Television

We Interrupt This Programming for a Tribute to WandaVision’s Kathryn Hahn

She reclines on the counter, her hair big, her leggings purple, a glass in her hand
We have not choice but to stahn. Marvel Studios

This article contains spoilers for WandaVision’s first seven episodes.

The seventh episode of WandaVision contains one of the series’ biggest twists: Agnes, Wanda’s nosy neighbor, reveals herself to be not only in on the show’s masquerade but majorly responsible for it. Up to this point, it’s seemed as though Wanda has been in control, creating a TV-land reality to live in as an alternative to facing the harsh truths of her real life. But as the seams have become increasingly impossible to ignore—this episode sees objects in Wanda’s home transforming into outdated versions of themselves on their own—it’s become clear that somebody else’s influence is at work. That this late-in-the-game twist (there are only two episodes left in the season) works as well as it does is due to the show’s ace in the hole, perennial scene-stealer Kathryn Hahn. Hahn is an actress who has never given a bad performance, even in bad movies, and as WandaVision shows its cards, it’s only become more clear that this is some of her best work yet.

As Agnes, Hahn is not only playing two roles—“Agnes,” and the actual witch behind her, Agatha Harkness—but balancing two diametrically opposite character types. Agnes is the comic sidekick—she arrives to deliver a punchline or two, and to be the hammy foil to Wanda’s straight man—but Agatha appears to be the villain (or at least a villain), complete with a song in which she begins to reveal her evil plan. (Hahn herself sings the refrain, “It’s been Agatha all along.”) This is perfectly matched to Hahn’s sharp comic energy, which, while always fun, is also all the more captivating for always feeling a little dangerous. For most of the show, that edge manifests in the hints here and there that life in Westview is not all that it seems, such as Agnes’ break in behavior in the fifth episode when she asks Wanda if she should try acting out a scene again or when, in the third episode, she and another neighbor, Herb, seem to be hiding broader knowledge of what’s going on and, more to point, afraid of the consequences of breaking the illusion.

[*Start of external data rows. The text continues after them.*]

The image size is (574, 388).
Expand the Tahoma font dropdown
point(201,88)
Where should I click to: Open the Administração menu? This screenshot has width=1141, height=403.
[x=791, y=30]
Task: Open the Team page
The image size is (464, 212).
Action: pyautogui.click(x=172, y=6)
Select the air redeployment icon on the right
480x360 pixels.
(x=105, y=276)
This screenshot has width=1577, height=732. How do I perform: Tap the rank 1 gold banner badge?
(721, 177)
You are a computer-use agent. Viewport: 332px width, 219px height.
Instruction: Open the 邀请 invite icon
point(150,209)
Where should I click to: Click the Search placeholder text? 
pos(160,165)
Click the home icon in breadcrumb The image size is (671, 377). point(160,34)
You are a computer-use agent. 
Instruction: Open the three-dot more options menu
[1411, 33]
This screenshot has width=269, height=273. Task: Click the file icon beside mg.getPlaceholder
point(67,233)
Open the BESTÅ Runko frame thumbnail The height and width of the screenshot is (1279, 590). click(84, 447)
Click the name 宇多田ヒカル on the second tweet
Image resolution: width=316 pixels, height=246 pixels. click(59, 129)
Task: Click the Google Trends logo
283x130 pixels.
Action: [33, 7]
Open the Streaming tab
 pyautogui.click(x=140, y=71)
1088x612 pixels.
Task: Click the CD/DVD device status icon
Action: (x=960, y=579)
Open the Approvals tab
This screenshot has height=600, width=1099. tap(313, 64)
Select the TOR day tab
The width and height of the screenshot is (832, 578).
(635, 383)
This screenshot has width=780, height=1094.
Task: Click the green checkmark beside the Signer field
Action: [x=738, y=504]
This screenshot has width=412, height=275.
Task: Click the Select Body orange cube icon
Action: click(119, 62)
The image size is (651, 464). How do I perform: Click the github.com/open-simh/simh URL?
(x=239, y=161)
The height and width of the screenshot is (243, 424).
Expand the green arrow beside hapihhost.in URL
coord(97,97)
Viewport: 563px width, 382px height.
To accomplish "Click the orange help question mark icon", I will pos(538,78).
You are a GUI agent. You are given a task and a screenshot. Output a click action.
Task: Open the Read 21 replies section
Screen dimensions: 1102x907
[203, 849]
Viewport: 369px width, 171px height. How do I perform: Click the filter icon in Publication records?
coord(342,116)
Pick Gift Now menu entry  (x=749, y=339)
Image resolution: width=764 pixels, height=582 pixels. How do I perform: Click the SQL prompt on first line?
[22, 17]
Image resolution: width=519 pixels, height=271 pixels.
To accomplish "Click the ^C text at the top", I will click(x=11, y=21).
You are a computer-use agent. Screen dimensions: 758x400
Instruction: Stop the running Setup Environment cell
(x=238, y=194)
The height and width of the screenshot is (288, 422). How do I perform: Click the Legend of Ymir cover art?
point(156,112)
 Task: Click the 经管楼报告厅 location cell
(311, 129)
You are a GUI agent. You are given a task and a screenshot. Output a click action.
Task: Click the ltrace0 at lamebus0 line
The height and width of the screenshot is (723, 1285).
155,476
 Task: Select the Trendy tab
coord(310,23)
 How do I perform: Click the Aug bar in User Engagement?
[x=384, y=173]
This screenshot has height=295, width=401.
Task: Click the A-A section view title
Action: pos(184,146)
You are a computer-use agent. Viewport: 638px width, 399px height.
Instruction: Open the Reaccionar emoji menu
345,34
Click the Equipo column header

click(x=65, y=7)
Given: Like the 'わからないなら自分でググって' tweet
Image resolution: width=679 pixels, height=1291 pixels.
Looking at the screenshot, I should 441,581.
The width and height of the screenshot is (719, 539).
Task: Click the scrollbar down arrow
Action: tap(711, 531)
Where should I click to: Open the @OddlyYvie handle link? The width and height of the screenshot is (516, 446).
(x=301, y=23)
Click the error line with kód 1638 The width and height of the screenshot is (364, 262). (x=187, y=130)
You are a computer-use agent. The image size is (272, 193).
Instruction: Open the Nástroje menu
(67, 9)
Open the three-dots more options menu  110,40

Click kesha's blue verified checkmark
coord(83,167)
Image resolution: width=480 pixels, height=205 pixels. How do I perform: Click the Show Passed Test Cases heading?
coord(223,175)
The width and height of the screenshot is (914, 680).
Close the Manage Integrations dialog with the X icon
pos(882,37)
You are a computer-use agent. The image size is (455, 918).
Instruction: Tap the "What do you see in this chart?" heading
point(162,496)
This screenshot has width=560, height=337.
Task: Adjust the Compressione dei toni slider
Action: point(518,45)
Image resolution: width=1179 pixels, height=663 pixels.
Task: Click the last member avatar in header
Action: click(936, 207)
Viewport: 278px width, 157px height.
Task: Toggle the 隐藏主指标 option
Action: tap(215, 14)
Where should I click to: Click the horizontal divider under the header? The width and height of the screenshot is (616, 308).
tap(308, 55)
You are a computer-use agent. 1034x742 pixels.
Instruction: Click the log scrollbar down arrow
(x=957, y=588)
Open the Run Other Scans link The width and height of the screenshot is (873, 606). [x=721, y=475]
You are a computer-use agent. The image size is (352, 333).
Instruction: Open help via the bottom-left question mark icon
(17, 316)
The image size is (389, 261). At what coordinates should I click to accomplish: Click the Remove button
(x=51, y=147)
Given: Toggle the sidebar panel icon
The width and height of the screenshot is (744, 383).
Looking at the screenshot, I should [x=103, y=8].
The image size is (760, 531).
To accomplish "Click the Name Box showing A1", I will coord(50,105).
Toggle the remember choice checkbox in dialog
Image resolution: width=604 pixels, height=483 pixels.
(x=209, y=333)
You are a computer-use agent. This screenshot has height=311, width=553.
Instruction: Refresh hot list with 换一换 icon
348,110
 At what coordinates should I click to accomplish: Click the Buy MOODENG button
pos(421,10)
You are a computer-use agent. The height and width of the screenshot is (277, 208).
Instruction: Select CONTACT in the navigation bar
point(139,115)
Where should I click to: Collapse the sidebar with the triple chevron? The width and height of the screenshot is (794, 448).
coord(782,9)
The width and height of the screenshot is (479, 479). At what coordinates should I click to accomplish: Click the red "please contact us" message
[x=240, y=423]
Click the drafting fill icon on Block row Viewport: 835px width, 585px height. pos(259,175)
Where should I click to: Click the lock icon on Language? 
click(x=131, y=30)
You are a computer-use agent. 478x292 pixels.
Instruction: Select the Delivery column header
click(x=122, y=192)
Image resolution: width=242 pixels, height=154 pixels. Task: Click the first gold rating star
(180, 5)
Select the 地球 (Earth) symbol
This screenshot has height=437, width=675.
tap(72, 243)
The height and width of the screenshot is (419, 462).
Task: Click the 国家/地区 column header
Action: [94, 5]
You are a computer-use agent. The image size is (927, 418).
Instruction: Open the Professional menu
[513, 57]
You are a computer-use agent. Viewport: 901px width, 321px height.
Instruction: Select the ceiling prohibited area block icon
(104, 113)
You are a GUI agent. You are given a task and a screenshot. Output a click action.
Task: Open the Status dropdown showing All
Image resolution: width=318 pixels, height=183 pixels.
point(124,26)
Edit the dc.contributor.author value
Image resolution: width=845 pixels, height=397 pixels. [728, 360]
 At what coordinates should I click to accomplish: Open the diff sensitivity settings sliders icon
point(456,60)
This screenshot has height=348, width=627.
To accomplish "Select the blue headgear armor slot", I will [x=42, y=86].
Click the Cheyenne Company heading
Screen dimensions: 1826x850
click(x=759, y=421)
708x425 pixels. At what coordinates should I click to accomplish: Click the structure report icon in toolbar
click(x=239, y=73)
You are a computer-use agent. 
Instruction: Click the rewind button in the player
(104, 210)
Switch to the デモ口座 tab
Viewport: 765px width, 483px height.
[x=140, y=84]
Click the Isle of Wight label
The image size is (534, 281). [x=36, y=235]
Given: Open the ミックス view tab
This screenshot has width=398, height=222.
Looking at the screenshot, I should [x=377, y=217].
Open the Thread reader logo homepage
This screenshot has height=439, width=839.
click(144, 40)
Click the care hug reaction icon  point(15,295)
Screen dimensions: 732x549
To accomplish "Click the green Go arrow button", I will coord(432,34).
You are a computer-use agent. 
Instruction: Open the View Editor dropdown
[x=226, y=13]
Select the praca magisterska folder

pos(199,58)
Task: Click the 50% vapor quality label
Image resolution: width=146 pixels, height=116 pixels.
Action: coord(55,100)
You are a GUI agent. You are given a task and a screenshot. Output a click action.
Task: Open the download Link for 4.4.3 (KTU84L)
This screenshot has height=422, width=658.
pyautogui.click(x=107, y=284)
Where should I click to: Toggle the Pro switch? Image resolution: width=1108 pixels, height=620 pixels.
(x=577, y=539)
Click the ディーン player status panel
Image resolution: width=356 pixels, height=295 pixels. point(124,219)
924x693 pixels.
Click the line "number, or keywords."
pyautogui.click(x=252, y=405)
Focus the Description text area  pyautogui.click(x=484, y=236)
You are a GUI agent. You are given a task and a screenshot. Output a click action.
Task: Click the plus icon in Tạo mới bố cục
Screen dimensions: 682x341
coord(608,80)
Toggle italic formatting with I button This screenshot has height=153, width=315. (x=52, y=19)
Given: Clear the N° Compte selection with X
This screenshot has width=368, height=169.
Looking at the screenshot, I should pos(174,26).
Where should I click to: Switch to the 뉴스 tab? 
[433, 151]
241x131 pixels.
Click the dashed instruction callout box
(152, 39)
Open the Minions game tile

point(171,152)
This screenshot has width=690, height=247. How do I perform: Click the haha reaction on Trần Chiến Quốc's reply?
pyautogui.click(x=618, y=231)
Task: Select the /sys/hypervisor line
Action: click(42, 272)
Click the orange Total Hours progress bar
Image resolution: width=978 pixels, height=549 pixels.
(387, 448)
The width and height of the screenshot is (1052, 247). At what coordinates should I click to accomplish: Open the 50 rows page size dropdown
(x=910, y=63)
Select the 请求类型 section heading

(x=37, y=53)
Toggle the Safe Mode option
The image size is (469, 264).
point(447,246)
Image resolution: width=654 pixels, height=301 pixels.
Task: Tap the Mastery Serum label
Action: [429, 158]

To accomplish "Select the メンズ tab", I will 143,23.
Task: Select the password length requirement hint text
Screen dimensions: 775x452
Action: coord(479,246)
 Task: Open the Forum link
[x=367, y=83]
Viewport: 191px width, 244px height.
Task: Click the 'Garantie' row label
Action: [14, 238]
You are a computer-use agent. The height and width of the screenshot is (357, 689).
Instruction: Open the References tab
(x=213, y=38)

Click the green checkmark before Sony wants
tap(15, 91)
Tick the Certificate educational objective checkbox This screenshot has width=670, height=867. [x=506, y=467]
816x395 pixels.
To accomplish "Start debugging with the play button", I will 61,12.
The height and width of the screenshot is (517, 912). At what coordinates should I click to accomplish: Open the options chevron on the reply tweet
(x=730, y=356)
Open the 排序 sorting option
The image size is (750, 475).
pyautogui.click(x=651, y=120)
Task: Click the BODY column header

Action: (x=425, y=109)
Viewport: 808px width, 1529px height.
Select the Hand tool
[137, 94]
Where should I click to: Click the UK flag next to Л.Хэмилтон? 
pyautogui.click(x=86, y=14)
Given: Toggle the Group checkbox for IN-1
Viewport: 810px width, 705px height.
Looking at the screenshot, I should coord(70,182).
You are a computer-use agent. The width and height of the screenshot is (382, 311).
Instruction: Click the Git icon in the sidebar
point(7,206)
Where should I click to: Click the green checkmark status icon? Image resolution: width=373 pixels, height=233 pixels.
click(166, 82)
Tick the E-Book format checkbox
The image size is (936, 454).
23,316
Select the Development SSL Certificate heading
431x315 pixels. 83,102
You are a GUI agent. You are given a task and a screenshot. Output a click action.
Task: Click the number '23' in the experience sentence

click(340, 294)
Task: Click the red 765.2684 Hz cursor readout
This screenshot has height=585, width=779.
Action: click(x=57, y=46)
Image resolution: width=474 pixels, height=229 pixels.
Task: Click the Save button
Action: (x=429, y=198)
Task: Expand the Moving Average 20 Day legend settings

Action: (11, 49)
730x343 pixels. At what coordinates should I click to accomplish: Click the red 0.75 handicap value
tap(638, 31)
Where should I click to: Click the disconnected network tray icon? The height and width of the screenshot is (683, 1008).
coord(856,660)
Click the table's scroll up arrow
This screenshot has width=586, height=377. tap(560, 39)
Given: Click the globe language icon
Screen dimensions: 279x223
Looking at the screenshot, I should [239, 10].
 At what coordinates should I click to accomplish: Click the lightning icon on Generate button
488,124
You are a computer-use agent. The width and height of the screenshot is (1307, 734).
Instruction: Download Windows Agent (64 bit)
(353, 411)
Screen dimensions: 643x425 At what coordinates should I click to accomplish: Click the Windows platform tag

WandaVision’s overall unsettling tone has everything to do with these scenes, as the realization that Wanda’s grief is causing such ripples goes hand-in-hand with realizing that all of Westview’s residents are all being mind-controlled to maintain this small-screen façade. From the few breaks that Vision encounters, it seems to be a genuinely terrifying, painful experience, and one that these normal people are incapable of escaping for themselves. Hahn’s performance is perfectly keyed into this. Watching Agnes’ mask come on and slip off depending on the scene, and the eerily resigned and dutiful attitude that suddenly replaces her initial bubbliness, is a show highlight, as Agnes’ proximity to the spotlight as Wanda’s kooky friend makes her a bright, flashing sign that something is seriously wrong.

But that shift is also, on its own, a thrilling spectacle to watch, especially as the more sitcom-y scenes she’s given allow her to flex her comedic muscles. Her physicality as Agnes is incredibly bold, not only in terms of the way her whole body seems to swing as she walks—just watch the scene in the first episode when she interrupts a dinner party and Wanda struggles to get her out of the house—but in her exaggerated facial expressions. It’s an over-the-top-ness that feels entirely convincing in its context—who else could make the line, “Actually, I did bite a kid once,” sing with such seeming effortlessness? And it’s her commitment to this everything-in-quotation-marks performance that makes it all the more disquieting when the cracks start to show. (Elizabeth Olsen, as Wanda, is tasked with the same kind of playacting through most of the episodes, and though she does an admirable job, can’t always muster quite the same level of vim.)

And then even when Agatha is revealed, a slice of this hamminess remains. The true Agatha exists halfway between the Truman Show-style charade she carries on and the more disquieting reality it’s concealing. Her energy during her song is more roguish than the former, but more playful than the latter, making Agatha a compelling “new” character already despite the fact that she’s only really been herself for a minute or two. When she sneers at the camera and crows about how no one’s noticed her pulling the strings, the negging almost works, because her pleasure is infectious: The new cool girl is in town, and it’s impossible not to want to be friends with her.

As Slate has noted as far back as 2012, Hahn is a fearless improviser with seemingly bottomless charisma, not to mention her status as “the patron saint of sexed-up middle-aged women,” all of which makes her perfectly cast as Agnes. If WandaVision has excelled largely because of the way it’s shaken up the Marvel formula, Episode 7 might force us to wonder how much of that has been Kathryn Hahn all along.